Der Mann der Brigade Sieben trat einen energischen Schritt nach vorn. »Du wirst Clara aus dem Spiel lassen. Ich habe dir keinen Antrag gemacht.« Er knirschte mit dem Kiefer. »Ich habe dich enttarnt, Eve.«

Über die geschminkten Lippen der Fremden huschte der Anflug eines Lächelns. »Du hast mich verraten und an deine Leute verkauft, Lassiter. Es ist recht und billig, dass ich die Kleine mitnehme.« Sie kniff die Augen zusammen. »Ich werde jede Freude nehmen, solange ich in Amerika eingesperrt bin.«

Die Bewaffneten ergriffen Clara, fesselten ihr die Arme hinter dem Rücken und schleiften sie aus dem Zelt. Das Geklirr eines Pferdegeschirrs war zu vernehmen.

»Du wirst bereuen, was du tust.« Lassiter kümmerte seine Blöße nicht. »Du wirst es bitter bereuen, Eve.«

Ratternd rollte die Pferdebahn am Zigarrenladen von Fitch, Fox & Brown vorüber, der sich an der Ecke zur Pennsylvania Avenue befand. Der zweispännige Wagen mit den ausgeklappten Sonnenmarkisen war mit einer Gruppe lärmender Hafenarbeiter besetzt, die eine Flasche Bourbon herumgehen ließen. Sie grölten und brüllten unflätige Bemerkungen, die Charles W. Sellers amüsierten und verstörten.

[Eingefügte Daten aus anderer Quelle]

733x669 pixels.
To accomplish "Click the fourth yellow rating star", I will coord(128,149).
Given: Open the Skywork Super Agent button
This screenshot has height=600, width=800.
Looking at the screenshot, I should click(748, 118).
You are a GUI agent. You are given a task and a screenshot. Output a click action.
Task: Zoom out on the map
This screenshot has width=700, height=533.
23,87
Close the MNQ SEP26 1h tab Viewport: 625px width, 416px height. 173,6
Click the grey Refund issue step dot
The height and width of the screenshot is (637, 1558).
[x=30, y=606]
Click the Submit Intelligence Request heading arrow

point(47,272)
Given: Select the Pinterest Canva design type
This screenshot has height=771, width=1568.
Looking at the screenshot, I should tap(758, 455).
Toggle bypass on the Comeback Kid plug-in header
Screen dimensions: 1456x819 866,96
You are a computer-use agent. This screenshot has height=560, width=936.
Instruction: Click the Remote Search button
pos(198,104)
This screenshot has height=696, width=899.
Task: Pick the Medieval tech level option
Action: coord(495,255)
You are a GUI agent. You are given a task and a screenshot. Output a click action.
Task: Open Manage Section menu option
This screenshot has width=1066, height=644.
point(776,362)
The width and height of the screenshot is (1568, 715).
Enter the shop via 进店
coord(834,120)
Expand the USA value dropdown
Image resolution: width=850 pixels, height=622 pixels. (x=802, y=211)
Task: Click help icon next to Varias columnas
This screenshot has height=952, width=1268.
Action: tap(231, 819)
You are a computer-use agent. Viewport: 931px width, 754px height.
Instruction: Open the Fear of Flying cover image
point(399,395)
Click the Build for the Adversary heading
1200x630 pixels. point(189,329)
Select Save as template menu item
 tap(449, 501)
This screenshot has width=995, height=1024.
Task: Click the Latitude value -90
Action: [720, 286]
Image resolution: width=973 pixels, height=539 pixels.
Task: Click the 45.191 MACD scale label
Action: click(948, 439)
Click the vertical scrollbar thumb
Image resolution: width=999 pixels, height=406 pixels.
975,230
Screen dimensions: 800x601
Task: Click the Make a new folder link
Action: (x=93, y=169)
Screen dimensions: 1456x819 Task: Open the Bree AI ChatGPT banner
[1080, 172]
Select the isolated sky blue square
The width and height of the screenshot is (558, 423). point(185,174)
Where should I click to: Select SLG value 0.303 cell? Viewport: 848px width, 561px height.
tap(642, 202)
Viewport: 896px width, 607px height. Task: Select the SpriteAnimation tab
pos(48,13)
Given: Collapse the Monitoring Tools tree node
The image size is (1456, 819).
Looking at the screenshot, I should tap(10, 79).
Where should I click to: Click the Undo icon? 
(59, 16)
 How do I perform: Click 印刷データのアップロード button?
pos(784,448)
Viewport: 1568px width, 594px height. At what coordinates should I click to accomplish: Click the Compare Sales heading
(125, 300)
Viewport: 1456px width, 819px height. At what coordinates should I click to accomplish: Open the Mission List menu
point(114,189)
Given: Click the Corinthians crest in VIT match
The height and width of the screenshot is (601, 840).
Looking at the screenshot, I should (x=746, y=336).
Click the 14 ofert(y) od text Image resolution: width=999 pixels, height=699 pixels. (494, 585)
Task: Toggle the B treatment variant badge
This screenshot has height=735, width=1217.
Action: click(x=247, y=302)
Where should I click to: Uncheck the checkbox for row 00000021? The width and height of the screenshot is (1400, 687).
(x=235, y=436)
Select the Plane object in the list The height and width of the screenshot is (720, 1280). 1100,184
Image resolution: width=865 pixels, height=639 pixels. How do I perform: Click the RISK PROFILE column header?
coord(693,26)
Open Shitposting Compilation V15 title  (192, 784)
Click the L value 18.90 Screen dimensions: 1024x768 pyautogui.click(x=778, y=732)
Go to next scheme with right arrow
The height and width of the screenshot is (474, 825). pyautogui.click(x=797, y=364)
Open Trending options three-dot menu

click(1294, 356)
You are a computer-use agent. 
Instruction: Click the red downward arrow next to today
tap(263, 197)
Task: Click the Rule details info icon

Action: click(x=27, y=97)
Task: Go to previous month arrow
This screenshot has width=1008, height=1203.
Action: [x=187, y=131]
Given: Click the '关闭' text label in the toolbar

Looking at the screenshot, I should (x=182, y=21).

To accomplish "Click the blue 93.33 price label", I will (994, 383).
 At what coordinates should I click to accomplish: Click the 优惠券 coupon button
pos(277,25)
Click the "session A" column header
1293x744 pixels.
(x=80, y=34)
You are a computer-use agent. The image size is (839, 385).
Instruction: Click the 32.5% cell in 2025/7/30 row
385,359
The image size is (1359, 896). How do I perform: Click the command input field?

Der Rinderzüchter aus Montana hatte die Nacht im Solaris-Hotel verbracht.

Er war früh zu Bett gegangen, hatte das turbulente Stadtleben hinter sich gelassen, um den Männern aus dem Justizministerium ausgeruht und gelassen gegenüberzutreten. Sie hatten ihm telegraphisch mitgeteilt, dass sie neun Uhr morgens in der Pennsylvania Avenue sein würden.

Noch hatte sich keine Menschenseele an Sellers gewandt.

Die meisten Passanten hasteten an Sellers vorüber, getrieben von Verpflichtungen, die es in den Weiten Montanas nicht gab. Die herausgeputzten Frauen schwangen ihre Sonnenschirme, sprachen über Abendgesellschaften oder – wenn sie etwas auf sich hielten – von Soirees und winkten nach ihren Kutschfahrern. Die Männer rauchten auf offener Straße, stolzierten zwischen den Alleebäumen umher oder lehnten an Laternenpfählen und lasen die Tagesblätter.

»Mr. Sellers?«

Ein unscheinbarer Herr von vierzig oder fünfzig Jahren trat an den Rinderzüchter heran und blickte betont gelassen auf die Straße. Er trug einen Gehrock, dazu eine grau gestreifte Hose, die Sellers eine Spur zu extravagant vorkam. Neben dem Fremden standen zwei weitere Männer, die sich allenthalben umsahen.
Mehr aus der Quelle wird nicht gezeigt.